An online seminar a few months ago gathered CCOs together to talk about advising corporate boards on issues of ESG (environment, social, governance) messaging, corporate purpose and related topics. I was interested because I am doing research on the PR capacity on corporate boards, because so many of the issues in PR—CSR, ESG, DEI etc—are being discussed by PR academics and professionals.

The outtake from this meeting was that ESG may need a new name because of the pushback being felt from consumers, investors and others in corporate America. An interesting concept was that any time something has three letters and becomes an acronym it is ripe for pejorative connotations. Using two words such as ‘corporate purpose’ is harder to misunderstand or misrepresent, and that is what one participant advocated. In other words, change the nomenclature but consider the practice.
The bottom line for these CCOs advising large corporate boards, beyond ensuring they had and could articulate a corporate purpose, was to consider two things.
- Employee Expectations: How does the board address any disconnects between corporate priorities, or values, and the employee experience?
- CEO Voice: Are protocols in place to ensure that the CEO can speak with authenticity, credibility, and conviction, in real-time, on topics that are germane to the interests of the business and its employees?
I agree with that. Proclaiming a purpose and expecting compliance from all employees is authoritarian, not genuine. CEOs speaking out can backfire or offend or be seen as shameless piggybacking on what is perceived to be the popular sentiment on cultural issues.
I’ve written about this before in a post advocating for neutrality in most cases, and also noting that the emphasis on social branding has led to an anti-woke corporate response to woke corporate messaging.
So I was intrigued recently to see an academic journal article addressing the unethical practice of asserting vs dialogue by organizations on social issues. The article was a case study on Larry Fink of Blackrock, an investment services and financial management firm, and his annual letter to CEOs, which leaves everyone trembling to obey because Blackrock owns ⅓ of all outstanding shares of major companies.
I had thought about the appropriateness of the annual Fink letter when I first heard about it at a different conference of CCOs a few years ago. Should so many organizations respond in sync to the opinions asserted by one powerful man or company?
The journal article addressed this directly. “Public relations, activism, and the culture of assertion: The case study of Blackrock’s Larry Fink and the Letter to the CEOs”, written by Joshua Foust and Burton St. John III of the University of Colorado-Boulder, was published in late December in theJournal of Public Relations Inquiry.
Fundamental PR is about two-way symmetrical relationships, mutual benefit for all publics or stakeholders, dialogue and listening. But in this article the authors note an increase in raw assertion and a disdain for dialogic speech. They conclude that “Fink uses his letter to shape shareholder views and actions, using the power of his position rather than facts either as a result of dialogue or to spark dialogue.”
So an academic article comes to the same conclusion I did when I first heard about the annual letter from Blackrock.
I then got to thinking that this “culture of assertion” is at the root of a problem I have both as a citizen and a public relations academic. We see an increase in assertive statements in our culture recently. Consider several assertions:
- “The vaccine is safe and effective.”
- “Whites need to acknowledge their privilege.”
- “It was the most fair election in history.”
The above statements, relative to the Covid pandemic, the spread of a specific DEI ideology, and questions about irregularities in the 2020 election are ubiquitous and assertive. But what’s worse is that responses to the contrary have been de-platformed or labeled as “disinformation.”
But in recent months the problem of assertion has been exposed. Now data is coming out and even Anthony Fauci, who once proclaimed “I am science,” has acknowledged they got things wrong about the origin of covid, the nature of its spread, and the efficacy of the vaccine. A growing chorus of Black intellectuals are opposing the “oppressor-victim” binary in explaining the scope, causes and solutions to racism and equality. Independent journalism and court cases have been showing that there were numerous incidents of fraud and suspicious activity in the last presidential election.

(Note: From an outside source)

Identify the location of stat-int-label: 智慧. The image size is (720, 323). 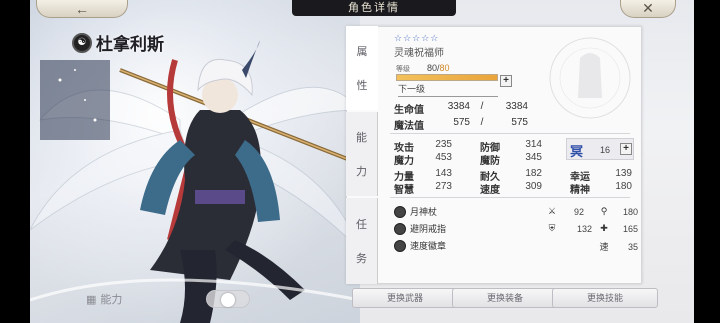
(404, 190).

Journalists like Michael Shellenbarger, Matt Taibi, Bari Weiss and others through their work with the Twitter files, FOIA requests and other investigative journalism have been exposing the deception behind this culture of assertion. They have another name for it in their writing and in Congressional testimony: “the censorship industrial complex.”
Being assertive can be seen as laudatory, associated with positive adjectives like strong, confident, certain, competent. But assertion can also violate fundamental ethics of public relations practice and principles of democracy.
Ethicists talk about what makes an occupation a “profession.” The answer is that it has a valuable service to society at large. What is the “role morality” of publics relations? It is simply enabling informed decision-making in a democratic society. And people can not make informed decisions without all the information.
Asserting one’s own perspective and silencing opposing views is clearly toxic and should be confronted.
I’ll confront the culture of assertion by re-asserting some long-standing and valuable principles vital to democracy and consonant with ethical public relations practice: pluralism, marketplace of ideas, mutual understanding, discourse ethics, dialogic communications, engagement, empowerment, and listening.
There is a lot of talk in this election year about “threats to democracy.” Let us not let the public relations profession be one of them.